─── DATA FOR THE TASK ───

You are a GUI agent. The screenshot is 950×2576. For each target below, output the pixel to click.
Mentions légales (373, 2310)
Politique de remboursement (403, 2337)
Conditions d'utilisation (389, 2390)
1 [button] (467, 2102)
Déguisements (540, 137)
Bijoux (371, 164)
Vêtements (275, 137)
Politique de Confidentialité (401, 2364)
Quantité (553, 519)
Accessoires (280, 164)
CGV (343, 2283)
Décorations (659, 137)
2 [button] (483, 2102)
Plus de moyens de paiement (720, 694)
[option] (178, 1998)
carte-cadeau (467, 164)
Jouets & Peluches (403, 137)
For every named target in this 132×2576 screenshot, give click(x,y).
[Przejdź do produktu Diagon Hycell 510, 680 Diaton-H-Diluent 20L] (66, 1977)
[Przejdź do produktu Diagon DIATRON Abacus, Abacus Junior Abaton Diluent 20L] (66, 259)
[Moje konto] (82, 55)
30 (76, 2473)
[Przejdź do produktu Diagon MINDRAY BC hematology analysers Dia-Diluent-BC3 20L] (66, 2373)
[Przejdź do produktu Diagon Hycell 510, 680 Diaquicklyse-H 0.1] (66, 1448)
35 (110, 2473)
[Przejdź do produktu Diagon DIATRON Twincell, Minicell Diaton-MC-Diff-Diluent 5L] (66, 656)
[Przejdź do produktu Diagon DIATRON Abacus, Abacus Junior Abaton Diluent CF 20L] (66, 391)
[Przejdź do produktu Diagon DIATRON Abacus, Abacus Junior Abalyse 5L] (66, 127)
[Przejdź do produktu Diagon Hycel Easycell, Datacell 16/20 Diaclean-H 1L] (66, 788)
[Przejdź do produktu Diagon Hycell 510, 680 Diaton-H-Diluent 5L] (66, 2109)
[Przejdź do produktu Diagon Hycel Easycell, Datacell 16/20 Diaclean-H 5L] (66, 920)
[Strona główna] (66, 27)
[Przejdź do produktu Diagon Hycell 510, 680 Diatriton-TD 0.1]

───

Write out exactly the lines that fall from the line with "For every named" to the line with "30 (76, 2473)" in the records above, keeping both ends.

**WORKED SOLUTION**
For every named target in this 132×2576 screenshot, give click(x,y).
[Przejdź do produktu Diagon Hycell 510, 680 Diaton-H-Diluent 20L] (66, 1977)
[Przejdź do produktu Diagon DIATRON Abacus, Abacus Junior Abaton Diluent 20L] (66, 259)
[Moje konto] (82, 55)
30 (76, 2473)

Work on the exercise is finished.